A Califórnia também esteve representada pelo senador democrata Josh Becker, que participou de várias reuniões em Belém e reforçou que “Donald Trump não fala em nome de todos os americanos”. O parlamentar ecoou a crítica de presidentes da América Latina ao republicano, chamado de “negacionista” e “mentiroso” por Gustavo Petro, da Colômbia, e Gabriel Boric, do Chile.

— Concordo totalmente, Trump é um mentiroso. Os americanos estão decepcionados — enfatizou Becker. — É importante que nossas empresas estejam aqui, nossos legisladores, governadores e prefeitos. Estamos dando uma mensagem. Temos de chegar ao público americano e dizer que existe uma razão para que ocorram os furacões, os incêndios, tudo isso é mudança climática. E precisamos de uma ação global para enfrentar isso.

Já Tony Evers, governador de Wisconsin e copresidente da US Climate Alliance, afirma que, em seu estado e por todo o país, existe a busca por “um futuro mais sustentável para nossos filhos e netos”.

— A Aliança espera catalisar uma parceria e ação ainda mais profundas no Brasil, onde garantiremos que o mundo saiba que, independentemente dos obstáculos, estamos avançando — previu.

Presidente da Climate Mayors e vice-presidente do C40, a prefeita de Phoenix, Kate Gallego, tem visão similar:

— Estamos impulsionando soluções pragmáticas que trazem benefícios imediatos aos moradores, reduzindo as contas de energia, protegendo o acesso à água potável e à energia, e garantindo que nossos bairros estejam seguros contra eventos climáticos extremos.

Dentro da Blue Zone, onde acontecem as negociações, alguns dos pavilhões que mais chamam a atenção são de países como Brasil, China, Indonésia, Alemanha, Canadá e Cingapura. Não existe espaço dos Estados Unidos, o que faz com o que os representantes extraoficiais do país realizem seus encontros no pavilhão de negócios, mais isolado.

ONGs internacionais também enviaram representantes dos EUA que, em alguns casos, acompanham as autoridades americanas. A diretora-executiva da Amazon Watch, Leila Salazar-López, é uma das que está batendo ponto em Belém.

— Enquanto o governo federal dos EUA nega vergonhosamente a ciência climática e o Acordo de Paris, a sociedade civil e os governos subnacionais continuam a promover justiça e liderança climáticas — destaca ela.

‘Presença importantíssima’

Embora sintomático pelo peso dos EUA, o panorama envolvendo o país não é caso isolado. Diante de um mundo no qual o multilateralismo encara crise sem precedentes, o papel de entes subnacionais ganhou peso em Belém — e eles pleiteiam ainda mais espaço.

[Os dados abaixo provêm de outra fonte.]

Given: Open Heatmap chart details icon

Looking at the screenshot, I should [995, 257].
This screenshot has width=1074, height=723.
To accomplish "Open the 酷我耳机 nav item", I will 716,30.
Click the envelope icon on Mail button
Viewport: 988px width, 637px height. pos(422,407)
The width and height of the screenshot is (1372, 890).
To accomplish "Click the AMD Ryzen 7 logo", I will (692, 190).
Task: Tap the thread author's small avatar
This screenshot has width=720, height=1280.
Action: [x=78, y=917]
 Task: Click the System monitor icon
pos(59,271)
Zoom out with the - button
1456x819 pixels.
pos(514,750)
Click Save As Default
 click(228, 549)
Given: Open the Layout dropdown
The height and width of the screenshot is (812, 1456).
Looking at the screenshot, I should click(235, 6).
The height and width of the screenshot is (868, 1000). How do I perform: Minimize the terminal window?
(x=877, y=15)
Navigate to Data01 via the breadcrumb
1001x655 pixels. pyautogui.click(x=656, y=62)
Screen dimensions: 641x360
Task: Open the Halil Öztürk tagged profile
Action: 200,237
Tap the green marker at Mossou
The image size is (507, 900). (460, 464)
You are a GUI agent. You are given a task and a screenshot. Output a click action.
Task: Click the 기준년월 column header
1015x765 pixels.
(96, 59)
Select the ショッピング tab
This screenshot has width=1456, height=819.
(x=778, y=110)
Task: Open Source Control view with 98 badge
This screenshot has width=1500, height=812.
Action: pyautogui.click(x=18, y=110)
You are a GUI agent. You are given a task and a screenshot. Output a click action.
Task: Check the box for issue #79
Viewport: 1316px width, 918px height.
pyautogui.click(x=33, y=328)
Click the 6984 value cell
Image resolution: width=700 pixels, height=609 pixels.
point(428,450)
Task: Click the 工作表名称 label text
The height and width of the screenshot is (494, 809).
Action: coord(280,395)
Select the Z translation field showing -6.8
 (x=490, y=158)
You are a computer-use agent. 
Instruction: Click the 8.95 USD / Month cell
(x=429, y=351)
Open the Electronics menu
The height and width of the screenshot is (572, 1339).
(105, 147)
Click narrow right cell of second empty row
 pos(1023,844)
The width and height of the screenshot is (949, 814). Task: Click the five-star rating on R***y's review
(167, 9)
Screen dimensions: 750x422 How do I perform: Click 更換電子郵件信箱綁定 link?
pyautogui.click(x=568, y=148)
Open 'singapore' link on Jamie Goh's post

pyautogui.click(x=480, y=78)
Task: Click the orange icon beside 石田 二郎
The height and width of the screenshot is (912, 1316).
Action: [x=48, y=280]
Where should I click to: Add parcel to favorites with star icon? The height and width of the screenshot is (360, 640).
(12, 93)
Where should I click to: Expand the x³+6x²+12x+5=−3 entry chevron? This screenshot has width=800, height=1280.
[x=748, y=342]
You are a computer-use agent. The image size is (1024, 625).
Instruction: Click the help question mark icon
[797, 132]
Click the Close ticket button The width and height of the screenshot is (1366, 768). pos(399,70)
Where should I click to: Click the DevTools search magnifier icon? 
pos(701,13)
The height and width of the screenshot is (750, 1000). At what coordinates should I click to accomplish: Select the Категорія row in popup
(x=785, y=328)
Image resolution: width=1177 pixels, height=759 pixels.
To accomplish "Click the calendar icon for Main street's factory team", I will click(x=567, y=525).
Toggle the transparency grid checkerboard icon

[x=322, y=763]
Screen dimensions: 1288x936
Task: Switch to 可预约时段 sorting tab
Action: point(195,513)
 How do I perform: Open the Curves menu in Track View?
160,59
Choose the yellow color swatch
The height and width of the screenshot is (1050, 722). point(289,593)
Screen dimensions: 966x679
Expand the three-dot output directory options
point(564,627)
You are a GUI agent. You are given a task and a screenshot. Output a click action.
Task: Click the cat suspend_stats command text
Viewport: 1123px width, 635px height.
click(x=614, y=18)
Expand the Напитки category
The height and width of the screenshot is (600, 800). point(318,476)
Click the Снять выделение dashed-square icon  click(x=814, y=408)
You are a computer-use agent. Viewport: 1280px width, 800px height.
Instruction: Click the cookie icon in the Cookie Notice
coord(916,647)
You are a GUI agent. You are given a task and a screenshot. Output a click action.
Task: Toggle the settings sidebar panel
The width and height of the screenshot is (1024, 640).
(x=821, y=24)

Os líderes locais reivindicam, principalmente, o reconhecimento oficial como parceiros plenos, a criação de um espaço formal nas discussões com foco nas ações regionais e o aumento do financiamento. Anteontem, um documento de compromissos climáticos com 14 mil assinaturas de prefeitos e governadores de diferentes países foi entregue ao secretário-geral da ONU, António Guterres, em chamado à “COP da implementação”

No discurso de abertura, o presidente da conferência, André Corrêa do Lago, dedicou uma saudação especial aos governadores e prefeitos:

— Essa presença é importantíssima, porque os entes subnacionais têm papel absolutamente crucial na implantação das decisões das COPs.

O peso dessa agenda na COP ficou claro na semana passada, no Rio de Janeiro, quando a Cúpula Mundial de Prefeitos 2025 da C40, parte do Fórum de Líderes Locais organizado pela presidência da COP30 e a Bloomberg Philanthropies, reuniu quase 300 mandatários locais dos cinco continentes. Lá foi elaborado o documento entregue a António Guterres, que também declarou que a luta climática depende do esforço das cidades.

— Os setores poluentes estão reagindo com força, tentando confundir a população e espalhar desinformação. Mas, quando prefeitos se unem e trocam experiências, eles ganham confiança para enfrentar essas campanhas — destaca Mark Watts, do C40.